Esta faixa abre o disco, que adquiri na época com grande interesse
de descobrir o que mais conteria. Já na primeira audição, o lado A
do meu cassete me arrebataria, sensação que se repete até hoje.
Isso porque, depois da música que não cansava de rever todos os
dias na TV, viria uma sequência de emocionar. A começar pela faixa
que traz a ideia central do álbum: “Circuladô de Fulô”, poesia
do filólogo, ensaísta e poeta Haroldo de Campos musicado por
Caetano com absoluta genialidade. O compositor já exercitava isso desde os anos 60, tendo posto música sobre poemas de Waly Salomão,
Torquato Neto, Gregório de Matos, Paulo Leminski, entre outros. Mas
essa é sua obra-prima neste sentido. Remetendo ao baião e ao
repente do mais embrionário folclore nordestino, ao mesmo tempo traz
a dissonância da vanguarda erudita, a polifonia dos motetos
populares medievais e um toque da milenar sonoridade oriental.
Caetano desliza o poema sobre os sons, cantando linda e tecnicamente
os versos que merecem ao menos a reprodução de um trecho: “O
povo é o inventalínguas na malícia da maestria no matreiro da
maravilha no visgo do improviso/ Tenteando a travessia/ Azeitava o
eixo do sol...”. Algo da melhor poesia já escrita em nossa
literatura.
----
» **Pedido 1**
Disponha como uma lista JSON de strings as linhas das entradas que vão da linha com "will [790, 44]." até a linha com "(x=983, y=19)", ambas incluídas. Use uma string por linha e deixe de fora as linhas em branco.
O texto e as entradas têm origens diferentes.
----
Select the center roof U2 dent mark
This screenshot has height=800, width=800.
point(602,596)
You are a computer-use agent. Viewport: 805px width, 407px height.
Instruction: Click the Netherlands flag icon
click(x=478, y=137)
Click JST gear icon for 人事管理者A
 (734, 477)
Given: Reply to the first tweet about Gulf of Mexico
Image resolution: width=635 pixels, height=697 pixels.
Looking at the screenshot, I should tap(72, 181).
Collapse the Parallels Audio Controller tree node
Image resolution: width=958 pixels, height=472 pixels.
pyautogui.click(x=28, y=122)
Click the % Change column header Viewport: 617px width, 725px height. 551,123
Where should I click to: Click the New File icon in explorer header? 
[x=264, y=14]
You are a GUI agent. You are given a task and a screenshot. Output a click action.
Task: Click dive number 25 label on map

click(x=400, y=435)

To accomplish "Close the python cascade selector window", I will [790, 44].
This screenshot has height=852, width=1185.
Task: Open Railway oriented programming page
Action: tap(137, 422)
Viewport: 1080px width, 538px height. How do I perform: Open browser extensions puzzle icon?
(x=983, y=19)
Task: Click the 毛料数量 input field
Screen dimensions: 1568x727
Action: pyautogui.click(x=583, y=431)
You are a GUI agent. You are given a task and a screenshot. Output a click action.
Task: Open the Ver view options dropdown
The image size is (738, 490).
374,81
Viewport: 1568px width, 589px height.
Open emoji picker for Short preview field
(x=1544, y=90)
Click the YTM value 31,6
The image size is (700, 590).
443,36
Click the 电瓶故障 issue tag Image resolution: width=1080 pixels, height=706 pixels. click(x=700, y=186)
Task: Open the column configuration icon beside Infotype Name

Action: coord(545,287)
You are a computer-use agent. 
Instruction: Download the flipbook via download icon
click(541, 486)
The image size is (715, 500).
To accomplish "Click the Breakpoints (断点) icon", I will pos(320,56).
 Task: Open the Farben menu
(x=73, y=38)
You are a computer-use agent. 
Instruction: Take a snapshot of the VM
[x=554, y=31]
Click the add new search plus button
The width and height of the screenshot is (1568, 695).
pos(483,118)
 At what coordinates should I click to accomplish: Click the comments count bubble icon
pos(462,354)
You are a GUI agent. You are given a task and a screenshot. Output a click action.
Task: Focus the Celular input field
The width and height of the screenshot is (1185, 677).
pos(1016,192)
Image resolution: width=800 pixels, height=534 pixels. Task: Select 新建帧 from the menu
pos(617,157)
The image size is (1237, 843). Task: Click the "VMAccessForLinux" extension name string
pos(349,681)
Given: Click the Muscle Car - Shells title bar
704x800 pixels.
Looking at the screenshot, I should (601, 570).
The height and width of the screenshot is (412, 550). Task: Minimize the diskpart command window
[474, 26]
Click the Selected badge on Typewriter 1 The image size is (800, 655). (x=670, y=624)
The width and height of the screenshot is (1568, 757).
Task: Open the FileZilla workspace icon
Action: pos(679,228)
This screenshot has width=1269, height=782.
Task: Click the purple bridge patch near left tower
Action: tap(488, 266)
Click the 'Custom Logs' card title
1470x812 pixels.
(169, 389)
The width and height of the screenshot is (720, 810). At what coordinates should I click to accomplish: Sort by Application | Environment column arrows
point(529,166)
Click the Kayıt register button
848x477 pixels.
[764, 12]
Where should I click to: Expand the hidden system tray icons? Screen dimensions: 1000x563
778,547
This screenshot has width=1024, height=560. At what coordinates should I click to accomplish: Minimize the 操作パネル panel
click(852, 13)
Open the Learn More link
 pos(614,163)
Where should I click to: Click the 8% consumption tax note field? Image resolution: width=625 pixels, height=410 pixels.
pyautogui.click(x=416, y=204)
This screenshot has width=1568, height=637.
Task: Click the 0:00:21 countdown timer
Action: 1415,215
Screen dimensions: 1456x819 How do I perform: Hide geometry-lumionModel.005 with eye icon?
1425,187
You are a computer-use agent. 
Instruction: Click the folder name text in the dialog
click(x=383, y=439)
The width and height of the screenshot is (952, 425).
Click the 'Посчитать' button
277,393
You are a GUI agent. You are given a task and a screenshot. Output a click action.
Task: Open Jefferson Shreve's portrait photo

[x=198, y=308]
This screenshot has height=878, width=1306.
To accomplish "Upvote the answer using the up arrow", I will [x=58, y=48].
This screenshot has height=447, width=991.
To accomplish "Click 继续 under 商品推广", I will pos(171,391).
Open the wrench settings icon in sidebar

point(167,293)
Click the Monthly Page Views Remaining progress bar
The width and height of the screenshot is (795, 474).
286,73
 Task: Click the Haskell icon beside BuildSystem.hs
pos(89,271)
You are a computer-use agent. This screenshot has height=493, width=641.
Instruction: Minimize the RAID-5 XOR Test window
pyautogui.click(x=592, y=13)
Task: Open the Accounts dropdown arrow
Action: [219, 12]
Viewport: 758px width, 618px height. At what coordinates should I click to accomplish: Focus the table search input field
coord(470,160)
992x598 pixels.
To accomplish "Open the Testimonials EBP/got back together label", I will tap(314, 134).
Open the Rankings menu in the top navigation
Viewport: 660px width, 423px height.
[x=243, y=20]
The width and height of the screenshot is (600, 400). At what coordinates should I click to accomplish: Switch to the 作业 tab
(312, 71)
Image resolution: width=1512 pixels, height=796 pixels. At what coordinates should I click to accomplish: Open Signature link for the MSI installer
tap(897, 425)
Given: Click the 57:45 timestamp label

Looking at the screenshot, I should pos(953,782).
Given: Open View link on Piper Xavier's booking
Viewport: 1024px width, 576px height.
----
» **Pedido 2**
Retome o texto sobre o álbum de Caetano a partir do ponto em que ele termina.

» **Resposta do exercício 1**
[
  "To accomplish \"Close the python cascade selector window\", I will [790, 44].",
  "This screenshot has height=852, width=1185.",
  "Task: Open Railway oriented programming page",
  "Action: tap(137, 422)",
  "Viewport: 1080px width, 538px height. How do I perform: Open browser extensions puzzle icon?",
  "(x=983, y=19)"
]

» **Resposta do exercício 2**
O
próprio Haroldo de Campos comentou sobre a canção: “Devo
destacar que o trabalho que ele fez, ao musicar o fragmento
'Circuladô de Fulô', de minhas 'Galáxias', é particularmente
admirável por retratar com fidelidade seu conteúdo. Ele soube
restituir-me com extrema sensibilidade o clima do meu poema, que é,
todo ele, voltado à celebração da inventividade dos cantadores
nordestinos no plano da linguagem e do som, na grande tradição oral
dos trovadores medievais”.
Minhas
emoções não parariam. De surpresa, a voz adolescente do filho mais
velho de Caetano, Moreno Veloso (ainda não o músico profissional
que se tornaria) inicia, juntamente a uma orquestra de cordas
arranjada por Morelenbaum, uma das mais belas melodias de todo o
cancioneiro de seu pai: “Itapuã”. Lírica, graciosa. Impossível
não ser tocado todas as vezes que escuto: “Itapuã, o teu sol
me queima e o meu verso teima/ Em cantar teu nome/ Teu nome sem fim”,
ou: “Abaeté/ Tudo meu e dela/ A lagoa bela sabe, cala e diz/ Eu
cantar-te nos constela em ti/ E eu sou feliz.” Ainda mais
depois de ter conhecido a praia de Itapuã e ter sentido física e
espiritualmente suas “palmas altas”, suas “águas que se movem”
e sua “areia branca”, tão “assim: Caymmi”, como dizem os
versos.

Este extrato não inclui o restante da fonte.